* EXERCISE INPUT

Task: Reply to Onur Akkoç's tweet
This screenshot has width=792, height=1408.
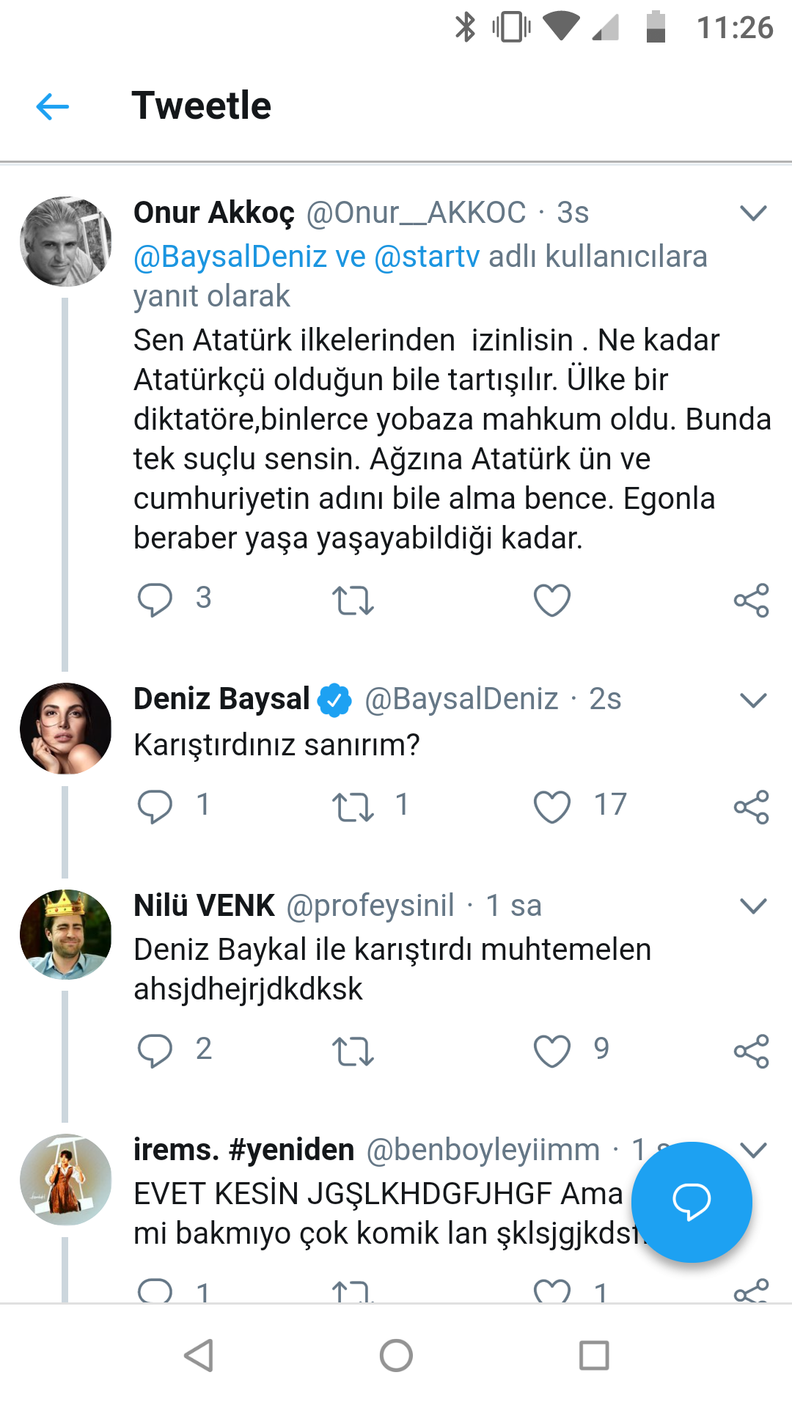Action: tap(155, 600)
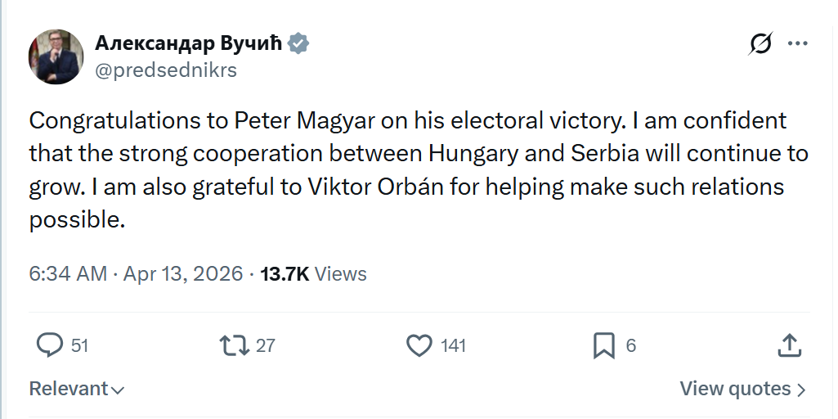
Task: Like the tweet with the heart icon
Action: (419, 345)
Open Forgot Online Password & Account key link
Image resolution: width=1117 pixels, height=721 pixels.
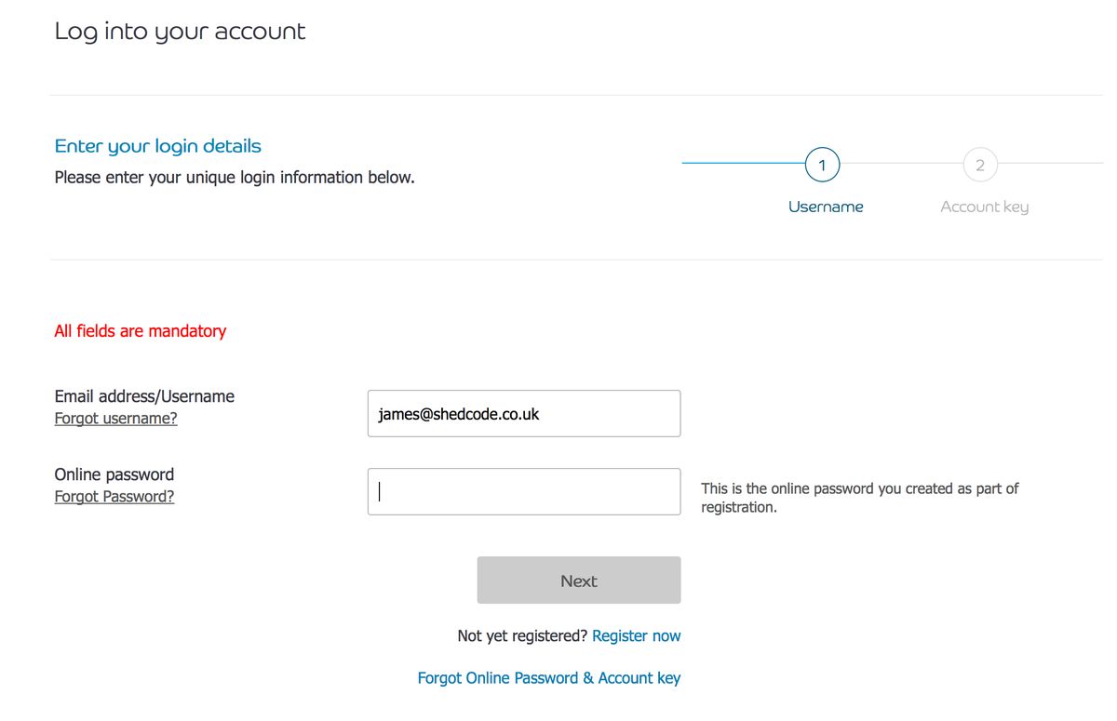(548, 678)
--
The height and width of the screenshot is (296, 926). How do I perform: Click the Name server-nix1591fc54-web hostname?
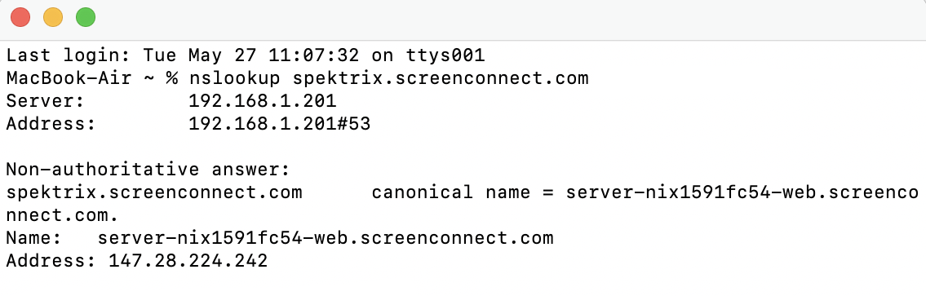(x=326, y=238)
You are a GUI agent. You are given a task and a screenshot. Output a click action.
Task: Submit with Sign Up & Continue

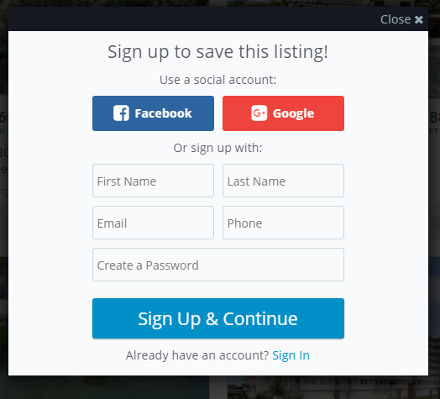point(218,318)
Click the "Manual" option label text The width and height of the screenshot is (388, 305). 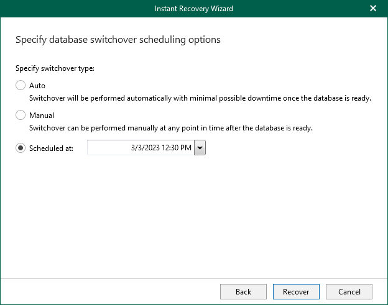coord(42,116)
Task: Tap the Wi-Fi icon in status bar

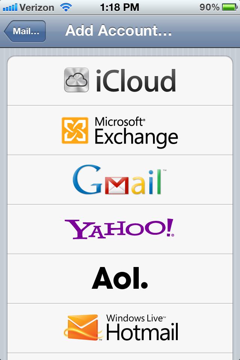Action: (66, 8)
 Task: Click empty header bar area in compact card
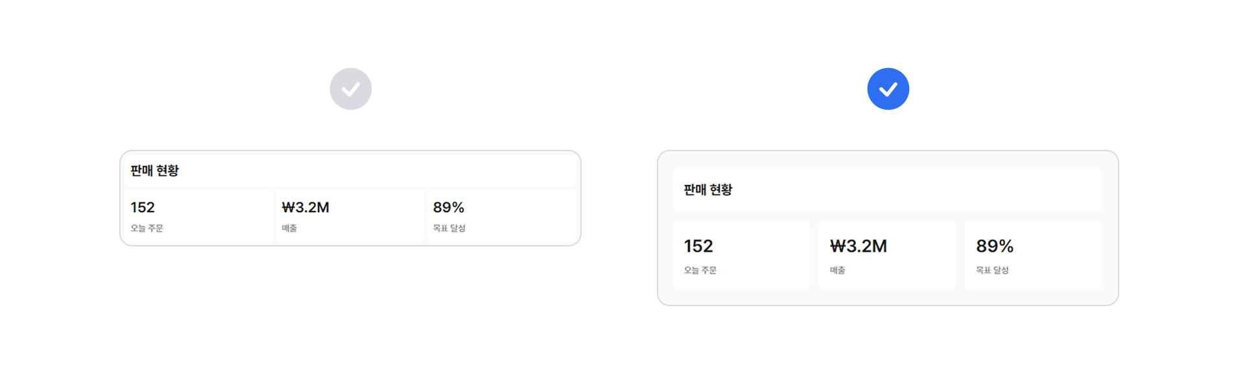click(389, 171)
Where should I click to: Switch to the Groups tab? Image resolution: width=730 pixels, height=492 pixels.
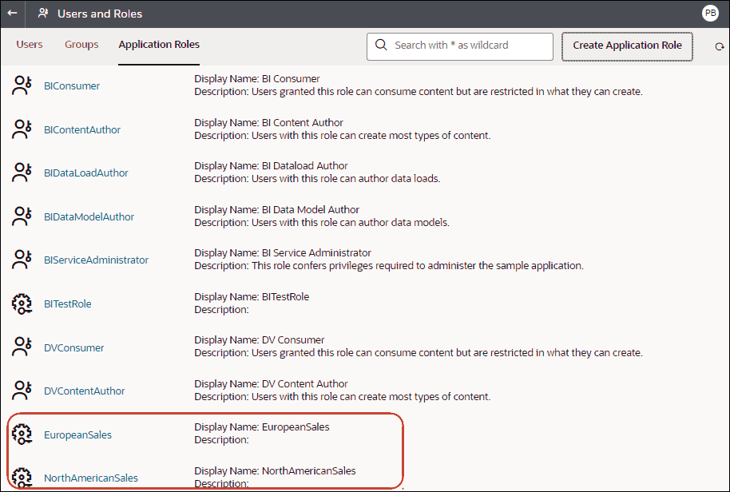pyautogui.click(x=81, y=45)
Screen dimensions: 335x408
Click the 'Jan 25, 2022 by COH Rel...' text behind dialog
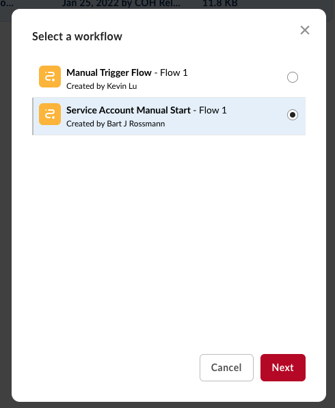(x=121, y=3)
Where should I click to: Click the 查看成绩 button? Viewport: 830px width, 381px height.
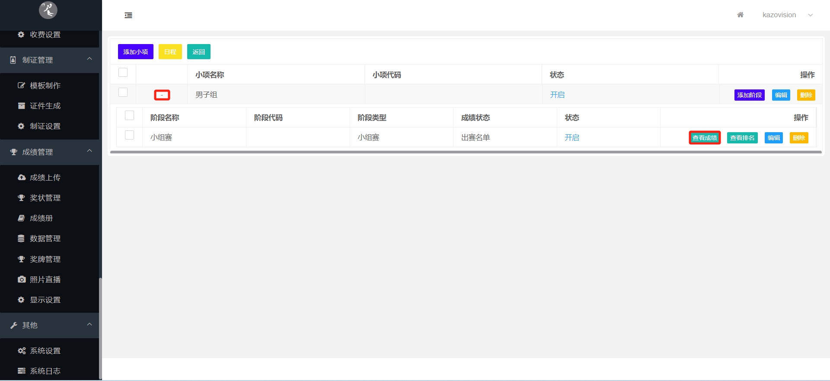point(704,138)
---
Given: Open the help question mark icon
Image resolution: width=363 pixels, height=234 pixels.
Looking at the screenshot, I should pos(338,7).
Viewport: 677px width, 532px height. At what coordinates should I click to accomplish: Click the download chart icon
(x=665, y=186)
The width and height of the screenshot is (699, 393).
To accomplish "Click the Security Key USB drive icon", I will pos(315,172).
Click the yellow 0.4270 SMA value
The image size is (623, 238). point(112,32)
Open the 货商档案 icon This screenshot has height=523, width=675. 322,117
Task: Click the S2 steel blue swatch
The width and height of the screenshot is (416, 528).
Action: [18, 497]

* EXERCISE DESCRIPTION
In the entries above, how many lines hold the word "Open"? State the number only.

* SOLUTION BELOW
3